Why this restriction? We are trying to prevent an obtuse angle amongst the Delaunay triangles which make up the convex hull of our point set. It is a known result in geometry, provable from the Inscribed Angle Theorem, that if you make a triangle with one side being the diameter of a circle and the opposite point being on the circle, the opposite angle will be 90 degrees. Therefore, the random points generated must be on, or outside of, these diameter circles in order to guarantee that the Voronoi vertices are in the range we desire.
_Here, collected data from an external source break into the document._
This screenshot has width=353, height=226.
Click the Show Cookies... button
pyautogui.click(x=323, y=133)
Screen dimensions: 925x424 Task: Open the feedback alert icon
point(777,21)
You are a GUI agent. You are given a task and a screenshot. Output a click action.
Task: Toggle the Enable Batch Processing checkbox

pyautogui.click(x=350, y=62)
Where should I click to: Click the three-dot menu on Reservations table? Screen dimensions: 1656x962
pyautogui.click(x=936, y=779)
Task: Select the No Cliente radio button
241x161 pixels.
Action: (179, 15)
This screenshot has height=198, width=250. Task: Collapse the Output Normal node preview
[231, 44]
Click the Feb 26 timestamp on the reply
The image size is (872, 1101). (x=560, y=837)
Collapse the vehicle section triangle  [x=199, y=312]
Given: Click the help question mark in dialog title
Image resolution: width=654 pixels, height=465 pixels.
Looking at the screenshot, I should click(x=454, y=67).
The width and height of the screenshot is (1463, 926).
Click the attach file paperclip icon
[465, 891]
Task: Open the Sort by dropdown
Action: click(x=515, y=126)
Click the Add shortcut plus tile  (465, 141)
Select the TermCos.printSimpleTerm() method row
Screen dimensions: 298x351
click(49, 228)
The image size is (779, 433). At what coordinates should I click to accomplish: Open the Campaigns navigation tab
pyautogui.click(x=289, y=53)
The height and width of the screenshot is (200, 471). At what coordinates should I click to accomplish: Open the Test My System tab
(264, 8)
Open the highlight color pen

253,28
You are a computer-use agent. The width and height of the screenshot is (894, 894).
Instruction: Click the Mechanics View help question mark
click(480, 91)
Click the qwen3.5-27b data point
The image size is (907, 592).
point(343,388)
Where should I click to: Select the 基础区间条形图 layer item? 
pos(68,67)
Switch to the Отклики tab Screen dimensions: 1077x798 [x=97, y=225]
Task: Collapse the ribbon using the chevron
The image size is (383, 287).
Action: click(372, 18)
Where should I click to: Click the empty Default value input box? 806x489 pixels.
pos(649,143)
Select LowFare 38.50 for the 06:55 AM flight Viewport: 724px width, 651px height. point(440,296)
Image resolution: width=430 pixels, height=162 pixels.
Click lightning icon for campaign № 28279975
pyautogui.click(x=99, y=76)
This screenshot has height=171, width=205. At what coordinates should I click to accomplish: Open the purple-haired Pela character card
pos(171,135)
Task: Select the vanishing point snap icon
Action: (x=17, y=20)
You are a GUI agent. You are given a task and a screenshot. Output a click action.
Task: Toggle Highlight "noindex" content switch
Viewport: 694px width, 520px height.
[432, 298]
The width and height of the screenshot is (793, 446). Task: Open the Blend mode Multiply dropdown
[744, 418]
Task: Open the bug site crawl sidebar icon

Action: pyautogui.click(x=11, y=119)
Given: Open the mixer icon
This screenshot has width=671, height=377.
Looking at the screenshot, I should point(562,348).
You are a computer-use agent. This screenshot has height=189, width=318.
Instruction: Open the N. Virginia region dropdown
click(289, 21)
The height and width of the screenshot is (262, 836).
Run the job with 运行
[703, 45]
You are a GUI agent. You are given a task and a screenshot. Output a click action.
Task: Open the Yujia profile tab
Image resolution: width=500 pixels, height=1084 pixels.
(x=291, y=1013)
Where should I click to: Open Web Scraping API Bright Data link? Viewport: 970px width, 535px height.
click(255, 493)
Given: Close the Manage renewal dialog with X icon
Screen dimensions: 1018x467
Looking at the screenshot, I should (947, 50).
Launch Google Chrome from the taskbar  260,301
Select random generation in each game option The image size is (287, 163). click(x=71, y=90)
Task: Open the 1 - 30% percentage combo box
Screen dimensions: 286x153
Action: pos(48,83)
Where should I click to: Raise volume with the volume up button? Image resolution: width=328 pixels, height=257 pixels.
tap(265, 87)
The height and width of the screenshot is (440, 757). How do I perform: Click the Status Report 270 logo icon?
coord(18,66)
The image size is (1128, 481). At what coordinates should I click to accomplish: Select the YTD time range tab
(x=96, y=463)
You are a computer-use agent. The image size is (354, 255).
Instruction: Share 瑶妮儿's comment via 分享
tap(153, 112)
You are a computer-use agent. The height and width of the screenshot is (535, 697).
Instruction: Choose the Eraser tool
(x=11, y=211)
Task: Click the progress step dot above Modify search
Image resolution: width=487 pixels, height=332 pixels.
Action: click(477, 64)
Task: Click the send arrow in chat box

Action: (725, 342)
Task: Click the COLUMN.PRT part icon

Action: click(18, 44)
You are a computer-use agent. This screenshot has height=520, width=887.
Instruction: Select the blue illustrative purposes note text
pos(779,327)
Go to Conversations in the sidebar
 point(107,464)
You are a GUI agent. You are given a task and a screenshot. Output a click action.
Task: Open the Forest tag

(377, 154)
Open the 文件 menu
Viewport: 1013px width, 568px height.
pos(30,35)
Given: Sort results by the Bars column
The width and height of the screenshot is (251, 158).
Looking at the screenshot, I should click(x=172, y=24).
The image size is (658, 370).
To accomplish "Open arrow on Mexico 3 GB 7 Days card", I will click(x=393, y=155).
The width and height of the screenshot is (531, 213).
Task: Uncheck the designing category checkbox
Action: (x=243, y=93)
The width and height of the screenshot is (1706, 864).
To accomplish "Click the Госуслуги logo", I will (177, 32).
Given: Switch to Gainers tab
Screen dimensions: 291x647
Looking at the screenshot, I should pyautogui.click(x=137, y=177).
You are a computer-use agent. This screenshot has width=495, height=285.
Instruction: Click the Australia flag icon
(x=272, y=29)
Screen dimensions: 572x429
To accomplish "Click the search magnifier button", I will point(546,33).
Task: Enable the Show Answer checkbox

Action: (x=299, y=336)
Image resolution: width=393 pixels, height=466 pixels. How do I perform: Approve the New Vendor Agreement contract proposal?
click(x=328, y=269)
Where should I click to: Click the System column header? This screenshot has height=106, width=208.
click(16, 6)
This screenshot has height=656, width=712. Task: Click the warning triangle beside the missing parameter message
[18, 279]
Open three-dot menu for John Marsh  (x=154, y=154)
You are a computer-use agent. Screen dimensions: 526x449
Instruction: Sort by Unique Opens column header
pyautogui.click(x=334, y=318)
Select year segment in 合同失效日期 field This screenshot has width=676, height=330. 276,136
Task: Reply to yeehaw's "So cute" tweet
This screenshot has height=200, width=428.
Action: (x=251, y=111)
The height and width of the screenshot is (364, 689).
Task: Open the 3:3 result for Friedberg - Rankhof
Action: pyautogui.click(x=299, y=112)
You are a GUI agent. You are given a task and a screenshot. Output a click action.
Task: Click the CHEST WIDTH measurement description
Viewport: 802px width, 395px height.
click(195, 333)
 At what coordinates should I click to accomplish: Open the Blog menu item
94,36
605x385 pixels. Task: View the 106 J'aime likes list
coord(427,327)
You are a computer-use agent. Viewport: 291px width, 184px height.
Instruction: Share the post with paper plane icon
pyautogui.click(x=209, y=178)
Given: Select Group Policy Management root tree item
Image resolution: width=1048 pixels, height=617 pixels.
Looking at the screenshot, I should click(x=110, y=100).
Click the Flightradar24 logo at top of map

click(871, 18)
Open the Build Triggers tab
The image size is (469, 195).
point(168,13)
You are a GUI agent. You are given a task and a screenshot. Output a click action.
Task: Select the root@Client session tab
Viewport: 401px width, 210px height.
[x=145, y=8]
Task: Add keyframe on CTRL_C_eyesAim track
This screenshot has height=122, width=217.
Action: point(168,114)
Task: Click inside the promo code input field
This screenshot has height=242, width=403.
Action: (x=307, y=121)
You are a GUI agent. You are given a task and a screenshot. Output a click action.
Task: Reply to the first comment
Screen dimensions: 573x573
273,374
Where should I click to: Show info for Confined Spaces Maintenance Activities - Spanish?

We now have two strategies available for us to generate our random Voronoi sites. The first option is to generate a random point inside the box, and reject it if it is within any of the diametric circles. This will allow your resulting Voronoi diagram to completely fill the box, in theory:

The second, faster option is to recognize that there is a 'safe' square inside of our unit square. We can thus generate random points that are within +/- 0.4 of the origin along each axis, and then no testing against circles is necessary. If you do this, your resulting Voronoi diagram will have a distinctive, stamp-like edge if you fill it with enough points:

A few closing remarks:

There is nothing special about the square shape we have used. The key to the technique is simply to start with a convex hull, and then to generate random points that are within the convex hull, but not within diametric circles of that convex hull. This technique can be trivially extended from squares to rectangular shapes. It can also be extended to any convex polygon: generate the polygon, divide up the polygon edges into short segments, and then generate/test random sites. This will only require more logic to test a randomly-generated site for whether it is valid or not. The choice of a square (or other axially-aligned quadrilateral) was to trivialize the validity check.

By splitting the edges of the square into shorter line segments, you can make the 'safe' box inside of the convex hull come closer to the edges of the full box.